Name Type Description
make_env

Callable Function to create the environment.

env_params

dict Parameters for the environment.

env

Environment The environment instance.

policies

dict Dictionary of policies to evaluate.

n_pi

int Number of policies.

reps

int Number of repetitions for evaluation.

oracle

bool Whether to use oracle comparisons.

cons_viol

bool Whether to plot constraint violations.

save_fig

bool Whether to save generated figures.

MPC_params

dict or bool Parameters for MPC, if applicable.

__init__(make_env, policies, reps, env_params, oracle=False, MPC_params=False, cons_viol=False, save_fig=False)

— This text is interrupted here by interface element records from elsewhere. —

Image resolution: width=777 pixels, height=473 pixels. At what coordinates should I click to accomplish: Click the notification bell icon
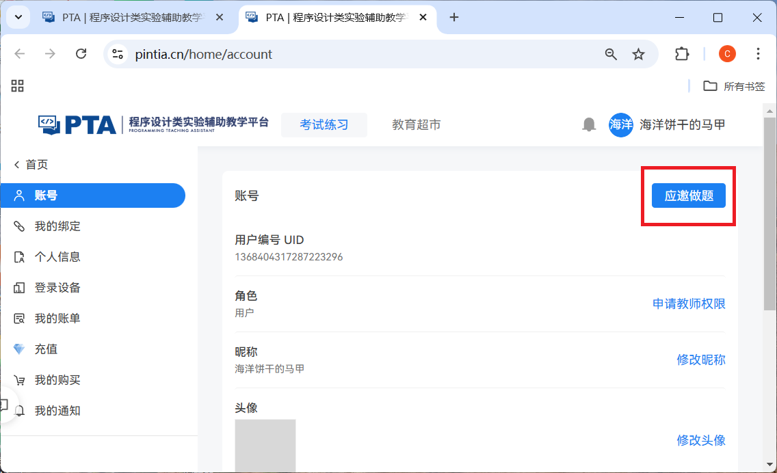coord(589,124)
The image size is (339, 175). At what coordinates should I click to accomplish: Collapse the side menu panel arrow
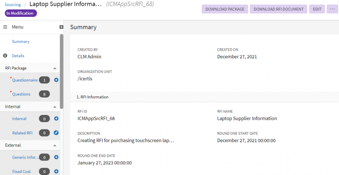click(x=61, y=27)
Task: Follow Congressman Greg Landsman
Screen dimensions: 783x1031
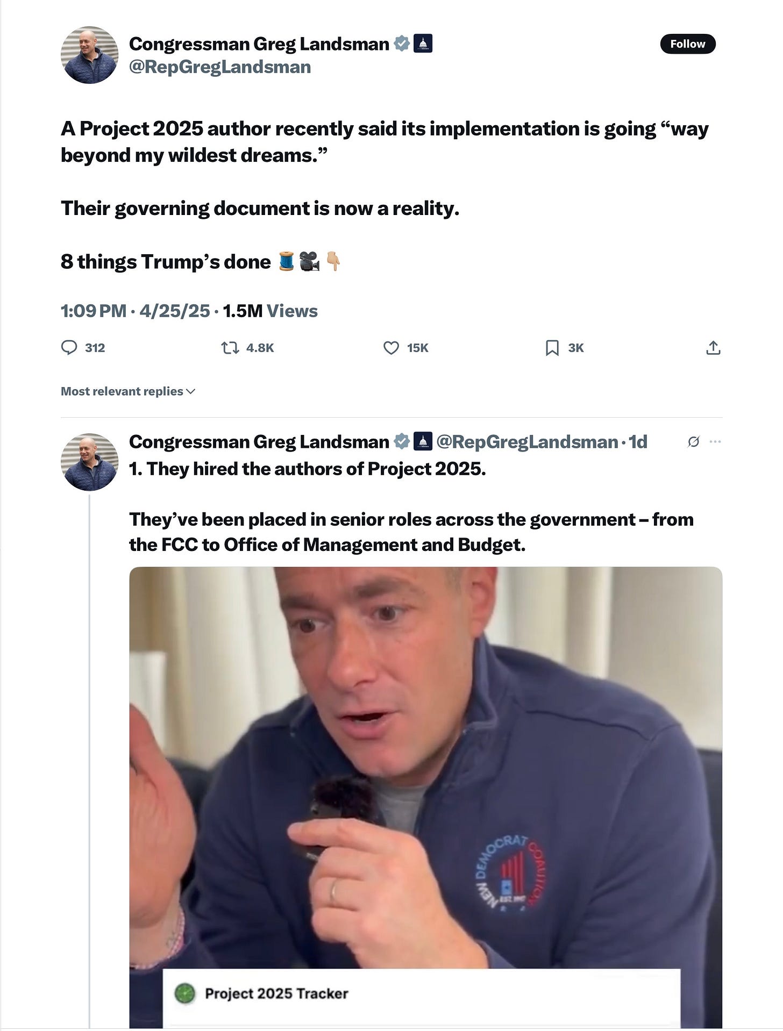Action: click(688, 44)
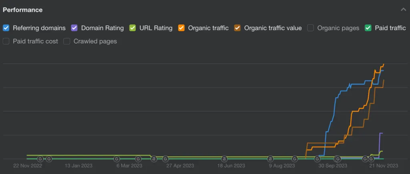Viewport: 410px width, 174px height.
Task: Turn on the Paid traffic cost checkbox
Action: coord(6,41)
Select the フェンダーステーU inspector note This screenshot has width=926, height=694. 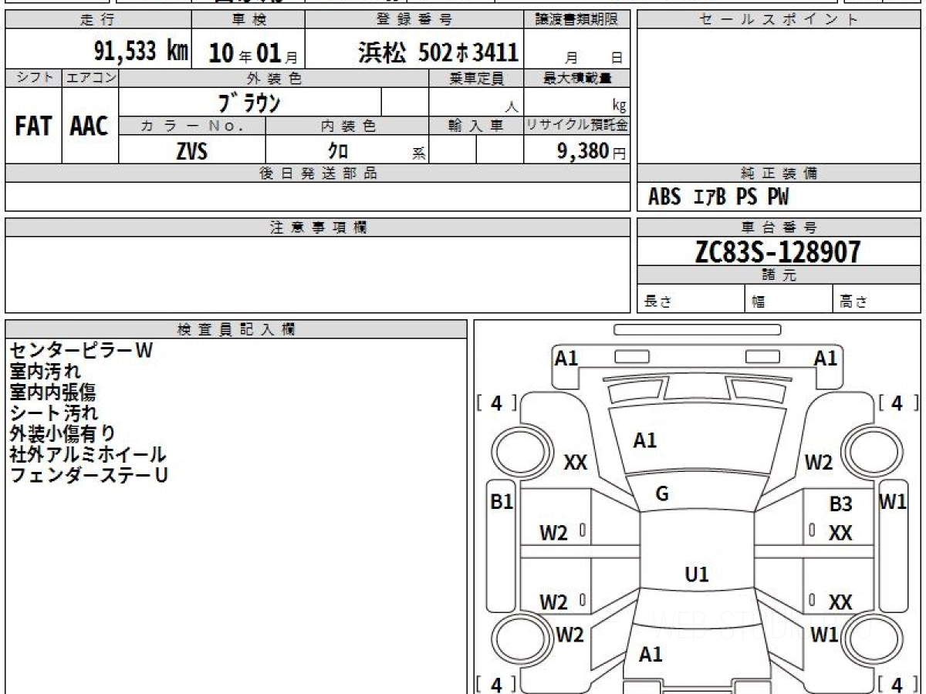(x=89, y=475)
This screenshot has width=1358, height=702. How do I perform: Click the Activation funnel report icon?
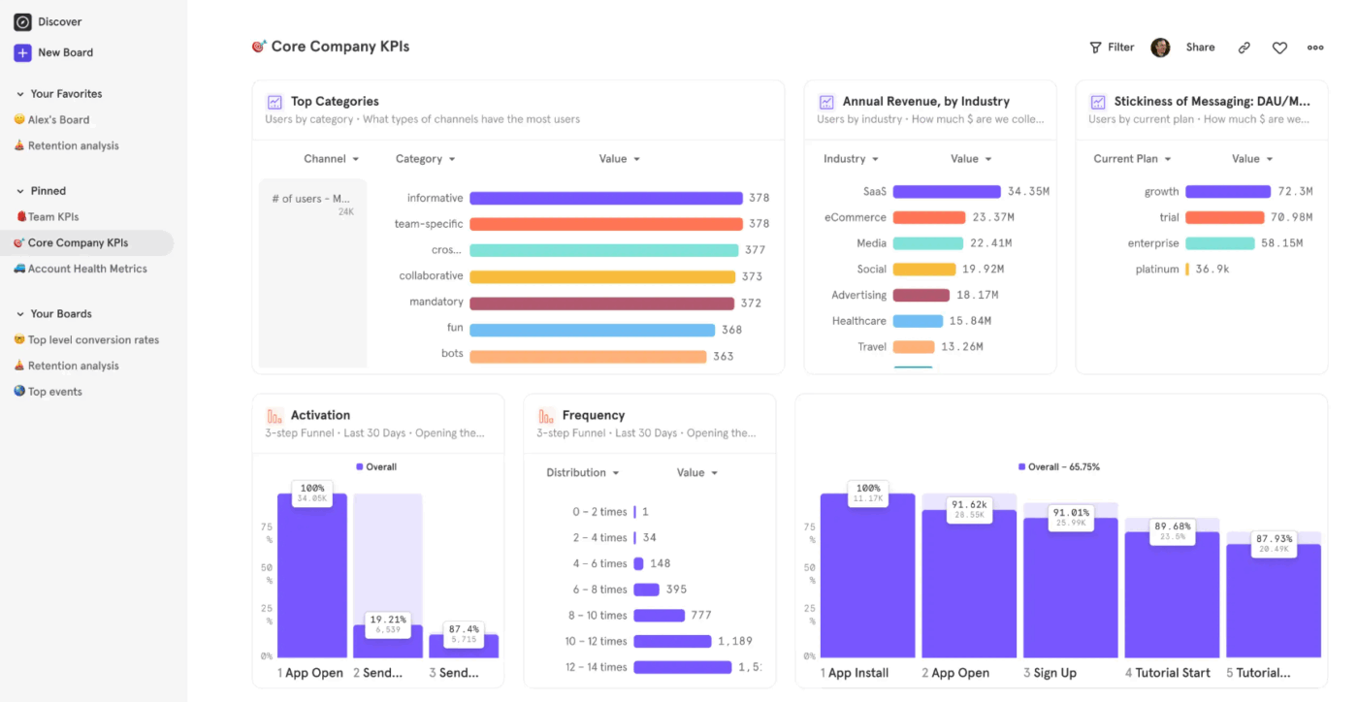point(275,416)
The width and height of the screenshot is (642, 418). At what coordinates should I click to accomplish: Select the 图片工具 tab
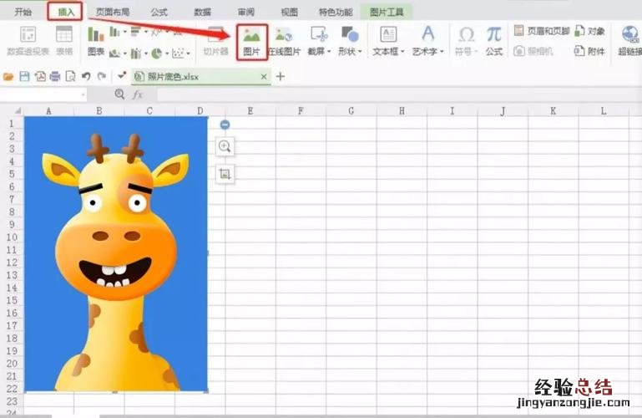387,12
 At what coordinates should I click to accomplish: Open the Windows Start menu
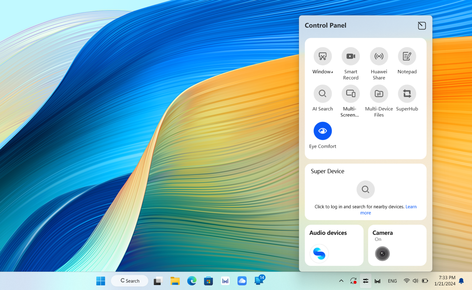click(x=101, y=281)
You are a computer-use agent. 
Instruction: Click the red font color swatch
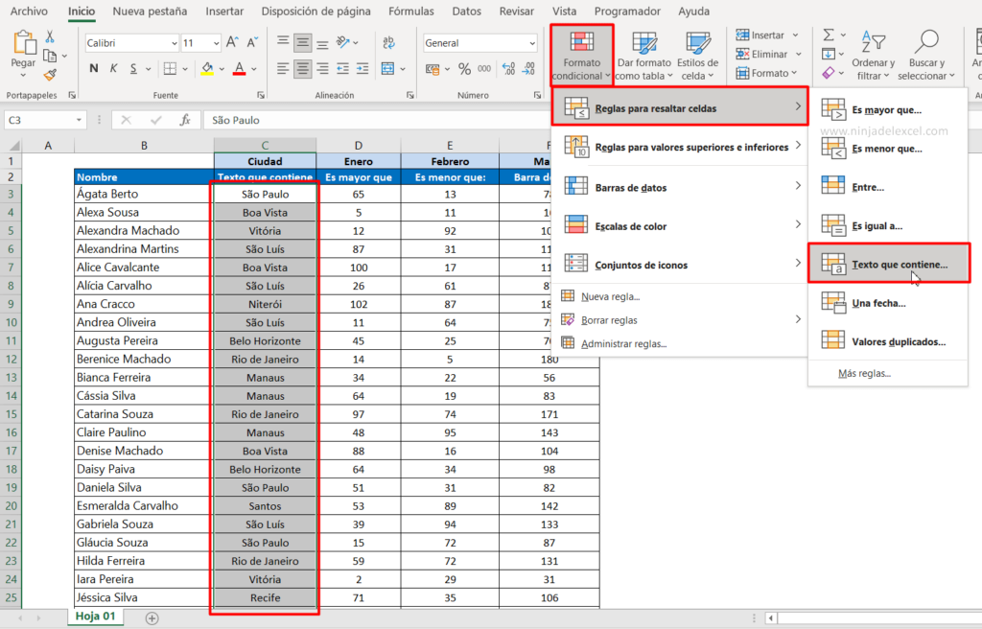coord(240,70)
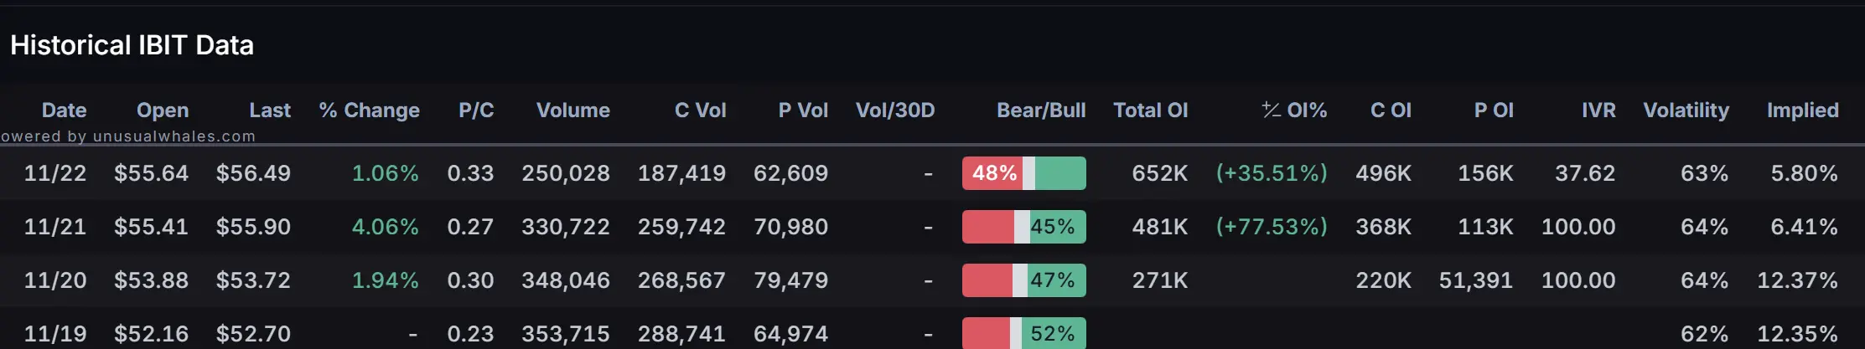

Initialize the policy_eval class.

Parameters:

Name Type Description Default
make_env callable

Function to create the environment.

required
policies dict

Dictionary of policies to evaluate.

required
reps int

Number of repetitions for evaluation.

required
env_params dict

Parameters for the environment.

required
oracle bool

Whether to use oracle comparisons. Defaults to False.

False
MPC_params dict

Parameters for MPC, if applicable. Defaults to False.

False
cons_viol bool

Whether to plot constraint violations. Defaults to False.

False
save_fig bool

Whether to save generated figures. Defaults to False.

False

rollout(policy_i)

Rollout the policy for N steps and return the total reward, states and actions.

Parameters:

Name Type Description Default
policy_i

Policy to be rolled out.

required

Returns:

Name Type Description
tuple

Containing: - total_reward (list): Total reward obtained. - s_rollout (np.ndarray): States obtained from rollout. - actions (np.ndarray): Actions obtained from rollout. - cons_info (np.ndarray): Constraint information.

oracle_reward_fn(x, u)

Calculate the oracle reward for given states and actions.

Parameters:

Name Type Description Default
x ndarray

State trajectory.

required
u ndarray

Action trajectory.

required

Returns:

Name Type Description
list list

Oracle rewards for each time step.

get_rollouts()

Perform rollouts for all policies and collect data.

Returns:

Name Type Description
dict dict

Dictionary containing rollout data for each policy and oracle (if applicable).

plot_data(data, reward_dist=False)

Plot the rollout data for all policies.

Parameters:

Name Type Description Default
data dict

Dictionary containing rollout data.

required
reward_dist bool

Whether to plot reward distribution. Defaults to False.

False